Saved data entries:

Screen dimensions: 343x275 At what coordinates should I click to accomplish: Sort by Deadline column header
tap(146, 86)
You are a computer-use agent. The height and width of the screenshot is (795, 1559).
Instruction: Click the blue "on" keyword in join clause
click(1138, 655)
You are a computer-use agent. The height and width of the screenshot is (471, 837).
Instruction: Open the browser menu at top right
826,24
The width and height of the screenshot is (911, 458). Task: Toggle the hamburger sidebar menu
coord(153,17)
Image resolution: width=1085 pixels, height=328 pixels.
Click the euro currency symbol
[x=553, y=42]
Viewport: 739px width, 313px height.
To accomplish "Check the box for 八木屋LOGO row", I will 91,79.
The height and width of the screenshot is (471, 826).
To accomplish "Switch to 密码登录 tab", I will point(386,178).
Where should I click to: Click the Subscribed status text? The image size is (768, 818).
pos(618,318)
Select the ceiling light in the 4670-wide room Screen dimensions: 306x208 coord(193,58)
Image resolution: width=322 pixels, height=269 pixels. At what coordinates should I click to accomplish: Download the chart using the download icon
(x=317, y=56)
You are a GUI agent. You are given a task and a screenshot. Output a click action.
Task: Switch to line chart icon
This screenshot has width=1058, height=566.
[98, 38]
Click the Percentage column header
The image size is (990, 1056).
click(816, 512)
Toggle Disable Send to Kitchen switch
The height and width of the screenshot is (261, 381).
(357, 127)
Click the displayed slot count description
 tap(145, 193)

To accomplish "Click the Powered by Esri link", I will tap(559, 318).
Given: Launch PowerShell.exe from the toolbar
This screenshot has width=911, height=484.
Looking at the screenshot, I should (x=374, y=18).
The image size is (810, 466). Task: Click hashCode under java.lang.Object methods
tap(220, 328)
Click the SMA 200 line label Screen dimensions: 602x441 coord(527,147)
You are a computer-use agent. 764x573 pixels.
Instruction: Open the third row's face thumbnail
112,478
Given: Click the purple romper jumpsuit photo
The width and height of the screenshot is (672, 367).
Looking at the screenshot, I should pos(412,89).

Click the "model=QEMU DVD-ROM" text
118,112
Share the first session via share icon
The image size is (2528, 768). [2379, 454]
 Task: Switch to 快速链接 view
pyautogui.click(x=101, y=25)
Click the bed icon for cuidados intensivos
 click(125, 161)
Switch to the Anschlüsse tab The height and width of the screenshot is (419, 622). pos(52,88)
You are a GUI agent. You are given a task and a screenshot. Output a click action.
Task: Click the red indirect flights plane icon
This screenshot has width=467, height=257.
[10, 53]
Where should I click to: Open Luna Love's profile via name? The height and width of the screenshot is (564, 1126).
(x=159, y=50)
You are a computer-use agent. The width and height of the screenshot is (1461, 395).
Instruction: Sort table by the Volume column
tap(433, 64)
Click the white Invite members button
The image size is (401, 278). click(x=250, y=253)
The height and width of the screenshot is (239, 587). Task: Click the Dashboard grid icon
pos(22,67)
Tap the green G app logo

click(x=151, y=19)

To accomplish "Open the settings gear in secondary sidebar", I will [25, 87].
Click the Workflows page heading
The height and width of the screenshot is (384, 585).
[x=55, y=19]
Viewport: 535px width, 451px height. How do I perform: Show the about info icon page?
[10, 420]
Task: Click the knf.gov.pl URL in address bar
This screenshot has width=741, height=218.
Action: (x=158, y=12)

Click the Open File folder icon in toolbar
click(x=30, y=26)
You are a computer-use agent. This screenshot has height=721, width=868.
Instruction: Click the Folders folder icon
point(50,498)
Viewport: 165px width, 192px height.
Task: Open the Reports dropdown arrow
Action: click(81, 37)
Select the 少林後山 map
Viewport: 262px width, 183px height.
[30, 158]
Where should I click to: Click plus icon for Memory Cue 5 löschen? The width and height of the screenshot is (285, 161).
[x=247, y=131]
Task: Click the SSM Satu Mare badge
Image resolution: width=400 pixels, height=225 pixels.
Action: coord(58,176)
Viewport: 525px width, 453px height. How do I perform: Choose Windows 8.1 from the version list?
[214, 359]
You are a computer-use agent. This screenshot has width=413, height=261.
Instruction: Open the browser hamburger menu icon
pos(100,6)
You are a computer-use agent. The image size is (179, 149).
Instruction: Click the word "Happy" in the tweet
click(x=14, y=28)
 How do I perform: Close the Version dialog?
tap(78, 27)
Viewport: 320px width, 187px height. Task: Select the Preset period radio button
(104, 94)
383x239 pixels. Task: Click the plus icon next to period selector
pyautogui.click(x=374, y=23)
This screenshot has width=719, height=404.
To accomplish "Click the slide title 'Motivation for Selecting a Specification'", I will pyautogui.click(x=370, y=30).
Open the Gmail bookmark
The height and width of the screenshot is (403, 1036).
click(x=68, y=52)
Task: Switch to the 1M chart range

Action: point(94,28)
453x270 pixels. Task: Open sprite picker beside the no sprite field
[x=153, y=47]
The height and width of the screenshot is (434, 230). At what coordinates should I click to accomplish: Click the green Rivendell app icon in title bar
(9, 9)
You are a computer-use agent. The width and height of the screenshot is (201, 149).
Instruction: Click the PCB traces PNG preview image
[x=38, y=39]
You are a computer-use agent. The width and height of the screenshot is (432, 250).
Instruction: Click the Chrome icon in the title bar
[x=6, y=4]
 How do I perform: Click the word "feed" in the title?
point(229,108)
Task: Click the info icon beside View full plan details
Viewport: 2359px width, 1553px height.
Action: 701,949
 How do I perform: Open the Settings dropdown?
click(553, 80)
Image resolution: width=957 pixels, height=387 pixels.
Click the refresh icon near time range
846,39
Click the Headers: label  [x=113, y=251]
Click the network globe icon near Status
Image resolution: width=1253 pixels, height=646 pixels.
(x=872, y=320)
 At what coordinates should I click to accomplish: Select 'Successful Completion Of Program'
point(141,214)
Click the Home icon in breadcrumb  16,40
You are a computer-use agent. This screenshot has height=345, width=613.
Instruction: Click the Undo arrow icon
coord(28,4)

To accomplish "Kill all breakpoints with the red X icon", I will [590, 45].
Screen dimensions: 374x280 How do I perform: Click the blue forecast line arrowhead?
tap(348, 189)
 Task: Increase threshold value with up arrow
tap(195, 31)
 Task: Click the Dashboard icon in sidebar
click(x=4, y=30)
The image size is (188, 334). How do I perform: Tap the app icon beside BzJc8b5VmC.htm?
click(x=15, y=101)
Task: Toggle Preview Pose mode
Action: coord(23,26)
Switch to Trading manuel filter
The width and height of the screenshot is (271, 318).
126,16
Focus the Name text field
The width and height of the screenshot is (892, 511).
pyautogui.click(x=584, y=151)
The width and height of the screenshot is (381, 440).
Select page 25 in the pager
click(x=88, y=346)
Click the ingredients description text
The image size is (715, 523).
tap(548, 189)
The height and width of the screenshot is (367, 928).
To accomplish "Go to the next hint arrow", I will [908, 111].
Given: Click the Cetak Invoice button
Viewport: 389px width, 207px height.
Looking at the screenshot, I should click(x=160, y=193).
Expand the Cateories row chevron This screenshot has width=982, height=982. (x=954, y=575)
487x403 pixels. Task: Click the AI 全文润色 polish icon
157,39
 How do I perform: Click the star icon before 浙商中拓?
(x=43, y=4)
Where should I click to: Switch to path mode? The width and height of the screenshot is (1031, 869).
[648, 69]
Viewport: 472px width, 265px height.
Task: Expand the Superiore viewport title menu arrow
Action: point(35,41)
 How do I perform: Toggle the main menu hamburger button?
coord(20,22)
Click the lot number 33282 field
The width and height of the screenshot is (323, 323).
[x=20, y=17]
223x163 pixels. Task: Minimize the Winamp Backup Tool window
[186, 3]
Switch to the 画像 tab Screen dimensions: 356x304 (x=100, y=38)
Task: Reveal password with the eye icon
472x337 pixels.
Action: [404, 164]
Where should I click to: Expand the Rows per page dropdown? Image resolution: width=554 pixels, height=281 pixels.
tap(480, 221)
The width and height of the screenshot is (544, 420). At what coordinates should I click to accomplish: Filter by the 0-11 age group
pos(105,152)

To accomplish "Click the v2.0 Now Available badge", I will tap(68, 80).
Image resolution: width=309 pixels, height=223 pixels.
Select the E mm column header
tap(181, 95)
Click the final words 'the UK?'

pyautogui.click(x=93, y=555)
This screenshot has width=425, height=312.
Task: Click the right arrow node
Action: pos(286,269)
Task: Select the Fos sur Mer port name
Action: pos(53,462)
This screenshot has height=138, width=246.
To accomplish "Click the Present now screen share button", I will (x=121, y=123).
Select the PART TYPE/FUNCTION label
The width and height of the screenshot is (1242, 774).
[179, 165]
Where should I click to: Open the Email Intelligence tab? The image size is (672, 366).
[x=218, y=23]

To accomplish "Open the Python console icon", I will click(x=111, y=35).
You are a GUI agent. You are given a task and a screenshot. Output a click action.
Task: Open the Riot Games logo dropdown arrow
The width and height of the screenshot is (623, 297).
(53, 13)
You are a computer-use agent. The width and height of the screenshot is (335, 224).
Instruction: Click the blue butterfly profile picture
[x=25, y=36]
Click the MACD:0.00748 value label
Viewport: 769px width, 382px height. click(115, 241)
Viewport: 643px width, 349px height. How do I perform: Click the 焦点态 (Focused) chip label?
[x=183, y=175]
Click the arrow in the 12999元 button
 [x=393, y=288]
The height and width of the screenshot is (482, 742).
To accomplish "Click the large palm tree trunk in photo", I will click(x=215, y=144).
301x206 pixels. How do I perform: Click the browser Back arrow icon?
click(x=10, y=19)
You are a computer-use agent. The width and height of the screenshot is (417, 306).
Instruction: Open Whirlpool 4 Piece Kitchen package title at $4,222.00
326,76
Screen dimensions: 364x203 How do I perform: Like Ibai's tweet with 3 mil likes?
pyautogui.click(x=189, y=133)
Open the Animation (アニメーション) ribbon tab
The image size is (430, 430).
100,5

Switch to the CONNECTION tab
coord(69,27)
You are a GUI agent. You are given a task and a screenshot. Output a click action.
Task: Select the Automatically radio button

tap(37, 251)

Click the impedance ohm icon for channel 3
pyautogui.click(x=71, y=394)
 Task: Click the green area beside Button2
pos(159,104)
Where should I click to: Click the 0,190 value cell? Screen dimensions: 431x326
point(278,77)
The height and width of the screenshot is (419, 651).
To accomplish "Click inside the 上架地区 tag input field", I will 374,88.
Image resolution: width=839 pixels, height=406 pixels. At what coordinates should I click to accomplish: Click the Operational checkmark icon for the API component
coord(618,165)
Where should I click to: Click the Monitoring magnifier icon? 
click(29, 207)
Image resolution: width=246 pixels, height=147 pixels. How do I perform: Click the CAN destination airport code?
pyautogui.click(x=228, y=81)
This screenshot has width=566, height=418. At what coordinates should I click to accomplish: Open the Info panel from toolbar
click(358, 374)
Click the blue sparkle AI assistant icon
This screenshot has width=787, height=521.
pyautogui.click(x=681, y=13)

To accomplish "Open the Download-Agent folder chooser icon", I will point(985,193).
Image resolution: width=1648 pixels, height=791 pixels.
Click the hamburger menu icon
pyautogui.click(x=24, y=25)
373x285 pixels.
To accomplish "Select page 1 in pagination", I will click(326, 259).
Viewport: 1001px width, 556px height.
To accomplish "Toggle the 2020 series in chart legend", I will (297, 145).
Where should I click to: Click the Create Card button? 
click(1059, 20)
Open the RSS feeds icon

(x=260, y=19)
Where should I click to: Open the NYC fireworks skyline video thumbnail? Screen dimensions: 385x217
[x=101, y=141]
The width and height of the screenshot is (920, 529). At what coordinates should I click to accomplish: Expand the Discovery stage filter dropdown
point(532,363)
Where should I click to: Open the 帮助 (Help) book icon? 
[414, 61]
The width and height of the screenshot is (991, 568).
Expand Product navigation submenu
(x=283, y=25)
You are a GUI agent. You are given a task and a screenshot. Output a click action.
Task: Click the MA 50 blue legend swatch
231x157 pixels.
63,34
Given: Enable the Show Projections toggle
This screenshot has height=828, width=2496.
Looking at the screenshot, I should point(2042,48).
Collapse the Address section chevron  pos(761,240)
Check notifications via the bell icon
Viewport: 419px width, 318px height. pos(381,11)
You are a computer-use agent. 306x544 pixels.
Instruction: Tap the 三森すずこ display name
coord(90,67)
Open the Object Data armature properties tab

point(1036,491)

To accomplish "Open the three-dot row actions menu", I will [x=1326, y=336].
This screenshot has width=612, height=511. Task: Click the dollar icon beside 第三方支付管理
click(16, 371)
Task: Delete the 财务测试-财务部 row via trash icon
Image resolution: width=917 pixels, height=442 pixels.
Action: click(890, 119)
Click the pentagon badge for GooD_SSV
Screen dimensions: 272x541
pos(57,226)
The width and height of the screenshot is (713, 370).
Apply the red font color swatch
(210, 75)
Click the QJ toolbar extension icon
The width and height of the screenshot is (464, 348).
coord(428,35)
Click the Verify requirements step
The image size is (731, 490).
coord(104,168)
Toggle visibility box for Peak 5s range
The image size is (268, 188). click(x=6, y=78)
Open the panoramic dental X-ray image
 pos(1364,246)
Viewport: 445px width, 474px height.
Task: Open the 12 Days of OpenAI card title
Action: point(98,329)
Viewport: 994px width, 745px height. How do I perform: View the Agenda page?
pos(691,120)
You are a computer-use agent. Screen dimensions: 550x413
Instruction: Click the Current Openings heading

◆ **WHAT THE EXERCISE ASKS**
Word for word, restate the lines of the data above that fall between the line holding "has height=345, width=613." and the line holding "Switch to Trading manuel filter", inclusive, and no other lines.

◆ **OUTPUT BELOW**
You are a computer-use agent. This screenshot has height=345, width=613.
Instruction: Click the Undo arrow icon
coord(28,4)

To accomplish "Kill all breakpoints with the red X icon", I will [590, 45].
Screen dimensions: 374x280 How do I perform: Click the blue forecast line arrowhead?
tap(348, 189)
 Task: Increase threshold value with up arrow
tap(195, 31)
 Task: Click the Dashboard icon in sidebar
click(x=4, y=30)
The image size is (188, 334). How do I perform: Tap the app icon beside BzJc8b5VmC.htm?
click(x=15, y=101)
Task: Toggle Preview Pose mode
Action: coord(23,26)
Switch to Trading manuel filter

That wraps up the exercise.